Aankondigingen en Mededelingen
Vroeg Limburgs
Op het Rijksarchief te Hasselt berusten enige oude bescheiden van de Duitse Orde, meest goederenregislers. Het oudste register is dat van de commanderij van Ouden-biezen (te Rijkhoven in Belgisch-Limburg). Het is begonnen in 1280 en voortgezet tot 1344. J. Buntinx en M. Gysseling hebben het gepubliceerd in de reeks ‘Werken uitgegeven door de Koninklijke Commissie voor Toponymie en Dialectologie’: Het oudste goederenregister van Oudenbiezen (1280-1344) I Tekst (Drukkerij Michiels N.V.; Tongeren, 1965; 359 blz.). De hele uitgave zal twee delen omvatten; op het nu verschenen eerste deel, dat alleen de tekst geeft, zal een tweede deel volgen, waarin Buntinx de registers historisch zal behandelen en Gysseling taalkundig. Verder zal dat tweede deel glossaria en indices brengen, samengesteld door beide bewerkers in gemeenschappelijk overleg.
Behoudens kleine tegemoetkomingen aan de lezer ter wille van de leesbaarheid, b.v. in het gebruik van hoofdletters, is de uitgave diplomatisch. Tot die tegemoetkomingen behoort ook, dat ‘de interpunctie modern [is], hoewel zij zo dicht mogelijk aansluit bij die van het handschrift’. Die mededeling in het ‘woord vooraf’ wekt nieuwsgierigheid naar de interpunctie die in dit handschrift van zo hoge ouderdom gebezigd wordt; het zou interessant geweest zijn, als die nieuwsgierigheid enigermate bevredigd was, b.v. door een of meer gefacsimileerde bladen. Maar we mogen niet alles verlangen.

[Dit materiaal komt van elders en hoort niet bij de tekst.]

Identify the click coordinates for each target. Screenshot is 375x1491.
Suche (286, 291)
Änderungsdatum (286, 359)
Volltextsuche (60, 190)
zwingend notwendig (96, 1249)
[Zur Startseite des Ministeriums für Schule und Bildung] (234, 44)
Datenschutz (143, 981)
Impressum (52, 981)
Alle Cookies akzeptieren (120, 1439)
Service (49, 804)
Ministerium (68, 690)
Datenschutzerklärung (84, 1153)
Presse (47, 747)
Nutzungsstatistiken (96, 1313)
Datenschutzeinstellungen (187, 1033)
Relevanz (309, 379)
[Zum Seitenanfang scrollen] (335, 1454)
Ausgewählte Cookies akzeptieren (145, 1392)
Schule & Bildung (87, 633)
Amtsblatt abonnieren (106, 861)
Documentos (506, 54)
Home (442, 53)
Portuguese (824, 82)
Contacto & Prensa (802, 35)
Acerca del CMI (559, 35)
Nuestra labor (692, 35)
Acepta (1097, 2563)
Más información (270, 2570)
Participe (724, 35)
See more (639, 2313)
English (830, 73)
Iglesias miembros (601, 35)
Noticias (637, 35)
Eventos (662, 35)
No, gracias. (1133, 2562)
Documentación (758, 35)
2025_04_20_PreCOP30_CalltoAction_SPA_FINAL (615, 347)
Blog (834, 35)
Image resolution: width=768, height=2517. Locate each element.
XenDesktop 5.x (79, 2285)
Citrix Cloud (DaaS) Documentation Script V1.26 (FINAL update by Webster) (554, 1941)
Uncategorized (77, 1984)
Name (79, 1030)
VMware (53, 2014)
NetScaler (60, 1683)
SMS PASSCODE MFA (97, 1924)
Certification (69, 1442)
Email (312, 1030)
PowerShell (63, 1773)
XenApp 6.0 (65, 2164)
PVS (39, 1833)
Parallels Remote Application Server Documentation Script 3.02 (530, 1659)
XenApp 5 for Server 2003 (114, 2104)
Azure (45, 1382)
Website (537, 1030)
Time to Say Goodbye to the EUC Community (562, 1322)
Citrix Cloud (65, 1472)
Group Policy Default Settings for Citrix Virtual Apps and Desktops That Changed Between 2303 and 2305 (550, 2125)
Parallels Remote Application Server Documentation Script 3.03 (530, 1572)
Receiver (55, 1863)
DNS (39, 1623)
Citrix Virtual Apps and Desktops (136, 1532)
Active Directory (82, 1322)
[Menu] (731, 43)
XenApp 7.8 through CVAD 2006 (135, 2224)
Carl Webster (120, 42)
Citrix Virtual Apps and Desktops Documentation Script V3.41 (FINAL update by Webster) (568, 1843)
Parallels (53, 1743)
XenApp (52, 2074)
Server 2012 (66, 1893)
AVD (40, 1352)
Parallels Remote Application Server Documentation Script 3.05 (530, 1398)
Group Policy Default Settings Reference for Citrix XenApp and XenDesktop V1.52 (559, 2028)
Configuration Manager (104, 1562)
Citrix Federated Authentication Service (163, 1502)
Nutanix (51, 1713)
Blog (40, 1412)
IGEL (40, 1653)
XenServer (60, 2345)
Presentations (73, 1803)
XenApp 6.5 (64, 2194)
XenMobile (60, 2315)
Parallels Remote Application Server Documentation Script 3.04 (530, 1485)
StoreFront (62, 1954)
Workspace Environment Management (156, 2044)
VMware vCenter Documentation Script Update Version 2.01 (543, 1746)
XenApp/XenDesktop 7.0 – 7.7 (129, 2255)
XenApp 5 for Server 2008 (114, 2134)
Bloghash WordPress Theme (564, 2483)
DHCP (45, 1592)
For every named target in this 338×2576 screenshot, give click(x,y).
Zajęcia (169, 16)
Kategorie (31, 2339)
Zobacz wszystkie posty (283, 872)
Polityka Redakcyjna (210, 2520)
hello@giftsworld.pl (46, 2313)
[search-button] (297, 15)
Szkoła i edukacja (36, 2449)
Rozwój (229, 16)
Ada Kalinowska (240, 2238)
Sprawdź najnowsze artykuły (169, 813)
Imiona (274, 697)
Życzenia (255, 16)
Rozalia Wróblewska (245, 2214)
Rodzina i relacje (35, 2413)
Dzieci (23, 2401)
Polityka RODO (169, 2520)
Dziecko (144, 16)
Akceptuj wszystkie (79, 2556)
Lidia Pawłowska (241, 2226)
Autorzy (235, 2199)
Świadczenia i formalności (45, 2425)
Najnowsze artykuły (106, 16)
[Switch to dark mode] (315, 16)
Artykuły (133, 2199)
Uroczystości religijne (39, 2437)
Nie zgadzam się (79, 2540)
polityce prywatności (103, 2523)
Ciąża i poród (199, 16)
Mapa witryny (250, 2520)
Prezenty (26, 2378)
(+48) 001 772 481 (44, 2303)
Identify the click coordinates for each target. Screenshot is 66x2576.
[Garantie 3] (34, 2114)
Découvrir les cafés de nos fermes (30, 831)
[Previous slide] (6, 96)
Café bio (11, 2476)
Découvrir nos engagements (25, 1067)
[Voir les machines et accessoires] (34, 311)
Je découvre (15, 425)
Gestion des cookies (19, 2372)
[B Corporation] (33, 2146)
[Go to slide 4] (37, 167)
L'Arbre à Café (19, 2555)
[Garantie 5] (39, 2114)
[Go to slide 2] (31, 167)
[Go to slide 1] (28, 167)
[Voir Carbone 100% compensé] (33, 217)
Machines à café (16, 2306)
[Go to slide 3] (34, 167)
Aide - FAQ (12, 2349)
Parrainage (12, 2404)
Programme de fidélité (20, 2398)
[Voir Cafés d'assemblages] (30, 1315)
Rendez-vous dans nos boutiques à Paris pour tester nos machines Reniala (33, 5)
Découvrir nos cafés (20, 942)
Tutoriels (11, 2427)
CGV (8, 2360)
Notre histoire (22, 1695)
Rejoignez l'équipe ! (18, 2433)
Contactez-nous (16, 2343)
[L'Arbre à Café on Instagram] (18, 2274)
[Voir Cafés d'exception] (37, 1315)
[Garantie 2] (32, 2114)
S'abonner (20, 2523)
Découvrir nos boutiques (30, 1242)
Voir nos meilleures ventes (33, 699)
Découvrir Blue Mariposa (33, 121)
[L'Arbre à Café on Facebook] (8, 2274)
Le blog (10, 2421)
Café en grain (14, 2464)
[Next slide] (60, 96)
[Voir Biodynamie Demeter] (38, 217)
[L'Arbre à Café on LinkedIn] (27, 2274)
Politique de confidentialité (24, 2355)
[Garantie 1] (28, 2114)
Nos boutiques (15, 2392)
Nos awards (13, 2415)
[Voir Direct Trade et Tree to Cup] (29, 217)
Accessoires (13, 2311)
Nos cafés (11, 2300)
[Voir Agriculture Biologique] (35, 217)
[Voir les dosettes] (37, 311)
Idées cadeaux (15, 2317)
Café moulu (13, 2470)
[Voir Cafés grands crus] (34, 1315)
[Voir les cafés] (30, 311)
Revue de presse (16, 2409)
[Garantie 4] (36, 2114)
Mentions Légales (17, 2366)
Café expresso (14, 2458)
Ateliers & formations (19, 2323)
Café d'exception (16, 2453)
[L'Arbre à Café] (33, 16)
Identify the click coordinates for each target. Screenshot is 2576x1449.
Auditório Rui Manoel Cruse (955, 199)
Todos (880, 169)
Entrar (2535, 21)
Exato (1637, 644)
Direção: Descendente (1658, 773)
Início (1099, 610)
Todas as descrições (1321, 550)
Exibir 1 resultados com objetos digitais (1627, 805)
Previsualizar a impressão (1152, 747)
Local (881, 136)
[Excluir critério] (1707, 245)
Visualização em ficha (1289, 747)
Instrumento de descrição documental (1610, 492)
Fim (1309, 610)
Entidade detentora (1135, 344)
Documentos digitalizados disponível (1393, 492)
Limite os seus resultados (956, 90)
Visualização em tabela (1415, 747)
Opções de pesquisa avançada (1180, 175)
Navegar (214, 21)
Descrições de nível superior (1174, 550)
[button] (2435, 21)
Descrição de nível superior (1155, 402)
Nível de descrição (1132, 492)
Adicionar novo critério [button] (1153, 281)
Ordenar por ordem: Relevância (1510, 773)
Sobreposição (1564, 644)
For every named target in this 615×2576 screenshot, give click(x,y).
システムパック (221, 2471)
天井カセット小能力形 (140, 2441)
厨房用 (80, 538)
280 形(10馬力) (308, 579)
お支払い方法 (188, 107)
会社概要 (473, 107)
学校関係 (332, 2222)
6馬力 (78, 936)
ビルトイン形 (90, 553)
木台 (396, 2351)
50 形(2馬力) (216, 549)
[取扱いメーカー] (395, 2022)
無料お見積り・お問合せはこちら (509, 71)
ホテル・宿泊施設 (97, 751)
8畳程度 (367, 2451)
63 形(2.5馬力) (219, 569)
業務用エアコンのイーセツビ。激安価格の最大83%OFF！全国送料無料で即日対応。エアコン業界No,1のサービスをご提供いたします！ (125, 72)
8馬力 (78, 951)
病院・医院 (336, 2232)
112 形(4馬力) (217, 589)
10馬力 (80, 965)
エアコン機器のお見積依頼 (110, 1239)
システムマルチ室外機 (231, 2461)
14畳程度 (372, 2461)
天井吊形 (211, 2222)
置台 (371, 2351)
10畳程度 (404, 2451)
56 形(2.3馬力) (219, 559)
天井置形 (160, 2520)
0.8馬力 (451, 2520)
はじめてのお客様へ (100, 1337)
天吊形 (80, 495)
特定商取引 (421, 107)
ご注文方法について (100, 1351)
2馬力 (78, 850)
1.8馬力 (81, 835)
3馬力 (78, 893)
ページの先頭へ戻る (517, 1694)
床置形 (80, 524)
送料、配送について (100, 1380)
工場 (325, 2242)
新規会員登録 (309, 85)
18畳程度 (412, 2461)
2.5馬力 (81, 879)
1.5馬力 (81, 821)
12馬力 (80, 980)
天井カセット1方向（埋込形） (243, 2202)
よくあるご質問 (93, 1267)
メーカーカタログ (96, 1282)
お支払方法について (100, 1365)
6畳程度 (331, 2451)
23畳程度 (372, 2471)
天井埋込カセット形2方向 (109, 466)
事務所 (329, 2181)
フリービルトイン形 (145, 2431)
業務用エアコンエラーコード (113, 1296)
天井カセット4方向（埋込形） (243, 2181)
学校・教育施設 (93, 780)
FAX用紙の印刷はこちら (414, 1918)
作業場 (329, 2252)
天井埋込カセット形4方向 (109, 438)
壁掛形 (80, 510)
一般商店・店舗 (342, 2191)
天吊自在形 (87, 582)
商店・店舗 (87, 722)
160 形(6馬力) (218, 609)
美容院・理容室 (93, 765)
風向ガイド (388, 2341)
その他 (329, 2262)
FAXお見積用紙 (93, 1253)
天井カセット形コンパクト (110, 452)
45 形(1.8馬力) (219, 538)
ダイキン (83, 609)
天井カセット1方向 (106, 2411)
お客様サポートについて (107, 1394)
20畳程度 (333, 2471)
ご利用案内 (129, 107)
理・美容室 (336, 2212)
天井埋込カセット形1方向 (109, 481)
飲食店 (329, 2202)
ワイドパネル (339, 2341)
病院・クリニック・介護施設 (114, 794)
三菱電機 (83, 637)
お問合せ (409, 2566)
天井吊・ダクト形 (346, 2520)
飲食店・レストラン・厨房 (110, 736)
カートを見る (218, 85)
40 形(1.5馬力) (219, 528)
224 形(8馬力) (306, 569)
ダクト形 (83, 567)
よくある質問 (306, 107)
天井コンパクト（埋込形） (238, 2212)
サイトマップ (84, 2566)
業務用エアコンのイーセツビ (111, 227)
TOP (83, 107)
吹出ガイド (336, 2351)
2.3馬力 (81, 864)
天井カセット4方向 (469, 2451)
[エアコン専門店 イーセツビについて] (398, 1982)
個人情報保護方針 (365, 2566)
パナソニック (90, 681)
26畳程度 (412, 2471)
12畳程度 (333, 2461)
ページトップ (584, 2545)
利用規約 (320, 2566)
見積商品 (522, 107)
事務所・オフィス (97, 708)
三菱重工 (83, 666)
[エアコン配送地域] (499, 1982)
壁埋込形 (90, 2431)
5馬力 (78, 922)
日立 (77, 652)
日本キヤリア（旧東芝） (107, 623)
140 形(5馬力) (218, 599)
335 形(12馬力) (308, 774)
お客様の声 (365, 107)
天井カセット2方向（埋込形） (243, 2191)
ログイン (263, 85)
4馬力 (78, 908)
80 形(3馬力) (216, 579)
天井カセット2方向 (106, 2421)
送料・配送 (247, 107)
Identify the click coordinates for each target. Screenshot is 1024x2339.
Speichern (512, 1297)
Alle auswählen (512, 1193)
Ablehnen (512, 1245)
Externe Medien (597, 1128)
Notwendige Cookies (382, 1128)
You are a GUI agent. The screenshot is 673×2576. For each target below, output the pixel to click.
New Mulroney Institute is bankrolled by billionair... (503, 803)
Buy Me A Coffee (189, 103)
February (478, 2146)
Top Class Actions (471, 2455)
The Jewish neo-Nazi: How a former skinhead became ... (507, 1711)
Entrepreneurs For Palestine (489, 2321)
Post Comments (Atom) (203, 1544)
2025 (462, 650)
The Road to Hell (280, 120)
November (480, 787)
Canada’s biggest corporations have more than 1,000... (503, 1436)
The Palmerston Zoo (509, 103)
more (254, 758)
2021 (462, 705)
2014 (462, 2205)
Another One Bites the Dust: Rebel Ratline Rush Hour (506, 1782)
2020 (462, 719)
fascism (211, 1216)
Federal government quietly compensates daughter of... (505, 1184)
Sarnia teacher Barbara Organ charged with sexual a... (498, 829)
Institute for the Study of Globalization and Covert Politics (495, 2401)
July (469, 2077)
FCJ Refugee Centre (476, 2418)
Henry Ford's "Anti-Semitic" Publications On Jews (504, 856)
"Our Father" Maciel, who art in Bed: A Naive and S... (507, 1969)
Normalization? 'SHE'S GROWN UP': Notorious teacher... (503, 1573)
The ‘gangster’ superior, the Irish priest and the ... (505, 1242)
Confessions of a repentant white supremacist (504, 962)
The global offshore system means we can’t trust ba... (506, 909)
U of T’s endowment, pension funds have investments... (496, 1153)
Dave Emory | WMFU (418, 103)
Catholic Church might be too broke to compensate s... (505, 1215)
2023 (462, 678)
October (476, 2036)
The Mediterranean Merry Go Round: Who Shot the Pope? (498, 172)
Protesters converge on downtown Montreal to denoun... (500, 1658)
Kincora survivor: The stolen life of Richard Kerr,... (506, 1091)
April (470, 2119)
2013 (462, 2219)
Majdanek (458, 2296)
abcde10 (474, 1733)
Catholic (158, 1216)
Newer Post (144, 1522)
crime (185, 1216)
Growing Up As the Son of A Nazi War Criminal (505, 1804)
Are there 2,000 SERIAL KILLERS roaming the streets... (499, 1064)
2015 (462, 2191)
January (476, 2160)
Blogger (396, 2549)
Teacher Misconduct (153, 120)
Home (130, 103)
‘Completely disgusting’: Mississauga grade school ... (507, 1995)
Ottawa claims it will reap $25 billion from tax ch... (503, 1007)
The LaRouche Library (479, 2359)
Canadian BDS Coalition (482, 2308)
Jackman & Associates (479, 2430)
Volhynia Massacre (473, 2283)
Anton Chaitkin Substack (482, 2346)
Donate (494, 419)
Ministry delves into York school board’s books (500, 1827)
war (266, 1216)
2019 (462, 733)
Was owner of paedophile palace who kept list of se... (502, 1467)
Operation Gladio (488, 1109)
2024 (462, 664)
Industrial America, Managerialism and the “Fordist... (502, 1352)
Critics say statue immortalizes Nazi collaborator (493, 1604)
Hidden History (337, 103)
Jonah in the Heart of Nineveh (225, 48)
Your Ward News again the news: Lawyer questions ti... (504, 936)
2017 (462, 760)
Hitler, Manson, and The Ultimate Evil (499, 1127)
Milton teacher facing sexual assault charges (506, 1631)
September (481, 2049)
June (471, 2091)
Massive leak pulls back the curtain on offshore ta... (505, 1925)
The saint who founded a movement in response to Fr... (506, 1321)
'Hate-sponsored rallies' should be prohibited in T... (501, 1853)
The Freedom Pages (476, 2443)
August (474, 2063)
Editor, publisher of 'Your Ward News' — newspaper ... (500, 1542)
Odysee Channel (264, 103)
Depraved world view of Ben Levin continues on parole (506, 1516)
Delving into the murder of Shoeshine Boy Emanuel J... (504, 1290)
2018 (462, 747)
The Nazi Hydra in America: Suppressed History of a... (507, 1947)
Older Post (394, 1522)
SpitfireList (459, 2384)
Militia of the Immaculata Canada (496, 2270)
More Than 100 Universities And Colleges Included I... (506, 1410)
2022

Het goederenregister is van groot belang voor de agrarisch-economische geschiedenis, en, wegens de talrijke persoons- en plaatsnamen die erin voorkomen, voor de antroponymie en de toponymie. Ook is het een hoogst waardevol taalhistorisch document, omdat het in de volkstaal geschreven is, en aldus een beeld geeft van het Limburgs in een vroege periode. Dat beeld is, te oordelen naar het ‘woord vooraf’, heel scherp: zelfs zullen - omdat van de voornaamste scrivers, wier handen te herkennen zijn, de herkomst bekend is - dialectische schakeringen binnen het Limburgs nagegaan kunnen worden. Dat is een belofte van verre strekking, en misschien zal Gysseling, voor het inlossen daarvan, bij de interpretatie van de handschriftelijke gegevens wel wat nodig hebben van die scherpzinnigheid, gepaard met doortastendheid, die hij meermalen aan de dag legt bij de behandeling van weerstrevig materiaal. In afwachting daarvan moeten we hem alvast er erkentelijk voor zijn, dat hij met zijn medewerker opnieuw een stuk vroeg overgeleverd Nederlands toegankelijk heeft gemaakt voor het taalkundig onderzoek. En die betuiging van erkentelijkheid mag vergezeld gaan van de wens, dat de tijd van belangstellende afwachting spoedig be-eindigd zal worden door de verschijning van het tweede deel.
C.B.v.H.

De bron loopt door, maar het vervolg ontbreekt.